§ **DATASET RECORDS**:
= = = = = = =
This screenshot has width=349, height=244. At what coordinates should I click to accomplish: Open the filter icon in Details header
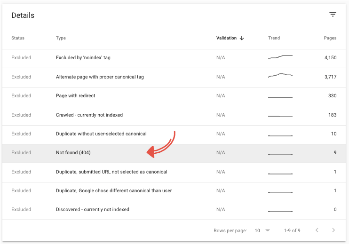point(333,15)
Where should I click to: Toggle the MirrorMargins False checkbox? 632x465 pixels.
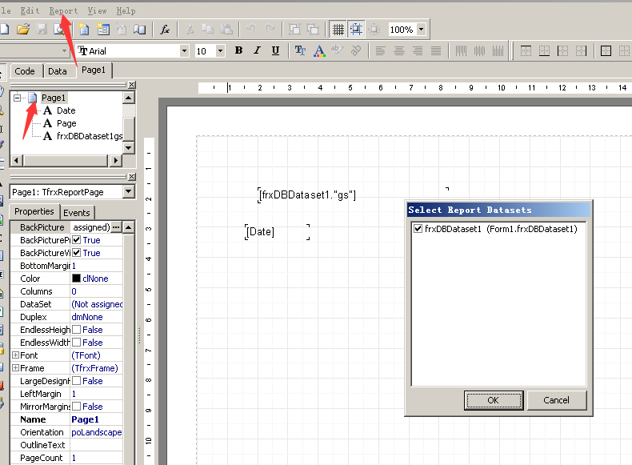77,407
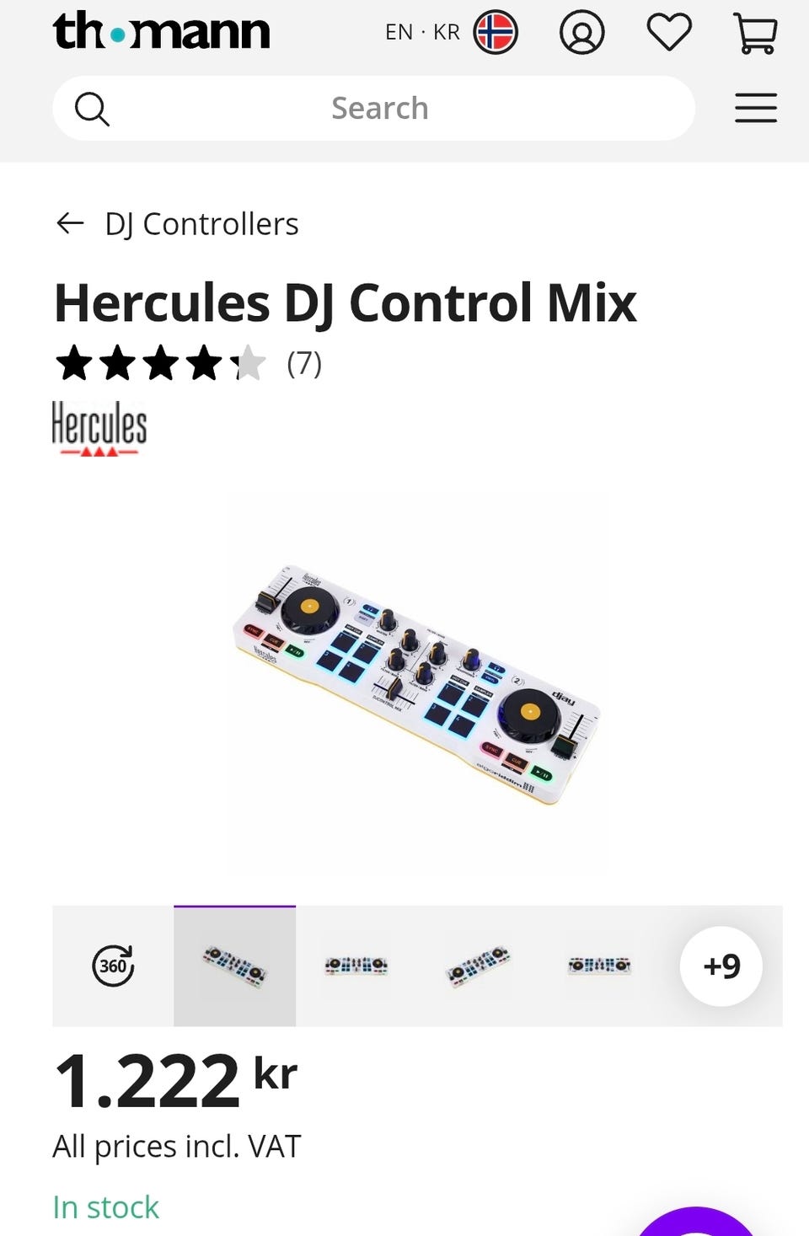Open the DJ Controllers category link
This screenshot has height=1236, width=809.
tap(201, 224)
= = = = = = =
§ **EXERCISE OBJECTIVE**: Rewrite the items with every occurrence of "click" changed to "press" and everything else kept the same. Leave out the pictures.

§ **RESPONSE BELOW**:
This screenshot has width=349, height=244. At what coordinates should I press to accomplish: Open the filter icon in Details header
point(333,15)
Where should I press to: Toggle the MirrorMargins False checkbox? 632x465 pixels.
77,407
Open the DJ Controllers category link
This screenshot has height=1236, width=809.
tap(201, 224)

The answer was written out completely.